German drugmaker Merck KGaA has opened the doors to its Nantong manufacturing facility that will produce pharmaceuticals for China’s Essential Drug List to meet a growing demand in that country.
The $188 million facility is the largest Merck plant outside of Europe and is expected to begin delivering drugs to patients by the second half of next year, the company said. When fully operational, the Nantong facility will host about 400 new jobs. Its original specs pegged the size of the plant at 40,000 square meters (about 430,000 square feet), with room to expand by another 20,000 square meters.

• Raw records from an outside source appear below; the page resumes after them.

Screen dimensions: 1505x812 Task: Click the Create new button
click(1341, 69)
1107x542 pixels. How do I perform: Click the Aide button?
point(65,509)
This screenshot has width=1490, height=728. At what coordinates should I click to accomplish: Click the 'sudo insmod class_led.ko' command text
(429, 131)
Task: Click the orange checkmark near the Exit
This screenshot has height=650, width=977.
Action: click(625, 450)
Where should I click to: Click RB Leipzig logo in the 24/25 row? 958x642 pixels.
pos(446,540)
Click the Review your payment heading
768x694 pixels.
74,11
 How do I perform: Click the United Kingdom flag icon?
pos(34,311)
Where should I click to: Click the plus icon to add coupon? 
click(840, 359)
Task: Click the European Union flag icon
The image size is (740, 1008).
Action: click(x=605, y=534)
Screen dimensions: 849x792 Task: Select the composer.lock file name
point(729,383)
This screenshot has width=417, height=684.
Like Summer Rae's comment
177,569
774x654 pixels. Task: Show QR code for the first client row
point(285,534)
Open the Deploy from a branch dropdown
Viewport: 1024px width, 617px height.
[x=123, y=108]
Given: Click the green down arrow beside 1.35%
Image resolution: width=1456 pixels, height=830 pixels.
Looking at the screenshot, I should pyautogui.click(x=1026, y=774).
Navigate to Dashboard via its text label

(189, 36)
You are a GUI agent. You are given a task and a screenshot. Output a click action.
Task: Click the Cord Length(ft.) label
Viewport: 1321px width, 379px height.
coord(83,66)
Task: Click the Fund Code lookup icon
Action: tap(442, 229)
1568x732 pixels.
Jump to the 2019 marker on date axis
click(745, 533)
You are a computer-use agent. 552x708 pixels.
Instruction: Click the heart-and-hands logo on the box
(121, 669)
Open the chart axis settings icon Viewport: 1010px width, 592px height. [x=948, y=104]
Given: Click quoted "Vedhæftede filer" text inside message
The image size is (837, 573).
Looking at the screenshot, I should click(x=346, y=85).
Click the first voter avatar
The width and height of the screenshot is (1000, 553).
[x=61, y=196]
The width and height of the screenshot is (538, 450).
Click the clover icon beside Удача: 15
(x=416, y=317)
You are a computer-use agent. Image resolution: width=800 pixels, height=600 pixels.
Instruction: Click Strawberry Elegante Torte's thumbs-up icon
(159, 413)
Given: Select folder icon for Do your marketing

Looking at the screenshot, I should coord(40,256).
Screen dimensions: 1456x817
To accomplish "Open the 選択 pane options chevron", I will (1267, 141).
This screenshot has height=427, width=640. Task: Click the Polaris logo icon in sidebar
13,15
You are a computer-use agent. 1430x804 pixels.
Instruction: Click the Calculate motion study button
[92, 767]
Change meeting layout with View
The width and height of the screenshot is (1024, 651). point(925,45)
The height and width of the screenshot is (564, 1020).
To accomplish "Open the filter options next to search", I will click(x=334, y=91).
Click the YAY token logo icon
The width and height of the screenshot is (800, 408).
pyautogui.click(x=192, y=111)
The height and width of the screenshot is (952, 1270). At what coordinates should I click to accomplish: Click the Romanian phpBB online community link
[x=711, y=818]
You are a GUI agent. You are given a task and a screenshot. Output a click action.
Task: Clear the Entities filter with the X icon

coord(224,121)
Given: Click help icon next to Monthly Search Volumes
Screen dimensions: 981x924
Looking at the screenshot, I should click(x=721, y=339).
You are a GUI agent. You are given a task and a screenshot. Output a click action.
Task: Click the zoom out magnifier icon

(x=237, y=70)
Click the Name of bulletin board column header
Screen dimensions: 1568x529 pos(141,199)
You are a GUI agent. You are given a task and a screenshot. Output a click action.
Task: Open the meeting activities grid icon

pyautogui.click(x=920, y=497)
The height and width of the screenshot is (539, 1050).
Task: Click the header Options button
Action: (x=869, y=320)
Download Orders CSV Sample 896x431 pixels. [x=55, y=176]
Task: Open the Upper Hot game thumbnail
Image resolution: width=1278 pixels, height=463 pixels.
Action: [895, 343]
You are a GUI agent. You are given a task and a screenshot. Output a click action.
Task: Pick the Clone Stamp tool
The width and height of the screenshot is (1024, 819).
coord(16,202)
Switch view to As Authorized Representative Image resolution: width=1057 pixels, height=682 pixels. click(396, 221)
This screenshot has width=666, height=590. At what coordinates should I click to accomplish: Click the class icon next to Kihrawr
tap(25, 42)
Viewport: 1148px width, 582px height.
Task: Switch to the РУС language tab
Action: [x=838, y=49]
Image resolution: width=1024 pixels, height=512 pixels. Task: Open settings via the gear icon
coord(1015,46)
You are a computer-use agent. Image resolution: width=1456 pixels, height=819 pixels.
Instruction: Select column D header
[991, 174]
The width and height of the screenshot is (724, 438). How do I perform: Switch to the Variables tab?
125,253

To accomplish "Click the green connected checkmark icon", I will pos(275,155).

In conjunction with the plant’s inauguration, Merck announced it would invest an additional $88 million into a Life Science Center located near the Nantong site that will manufacture high-purity inorganic salts, cell culture media products as well as ready-to-use media.
Merck has invested a total of about $270 million in drug production in China.
“With our new state-of-the-art pharmaceutical production, Merck is transforming from an import-based company to a full-fledged local industry player in China,” Marc Horn, Merck’s managing director of biopharma business in China, said in a statement. “By dedicating the largest manufacturing plant outside of Europe to the production of pharmaceuticals to address widespread healthcare needs in China, Merck is connected with China more than ever.”
In previous statements, the company has said the Nantong facility, which is located in the Greater Shanghai region, will produce diabetes drugs Glucophage, Concor and Euthyrox, and drugs for heart and thyroid conditions as well.
China is seen by many pharma companies as a lucrative next step in growing market share, though it can be difficult for Western companies to navigate. Still, drugmakers like Johnson & Johnson have committed to building production operations in the country.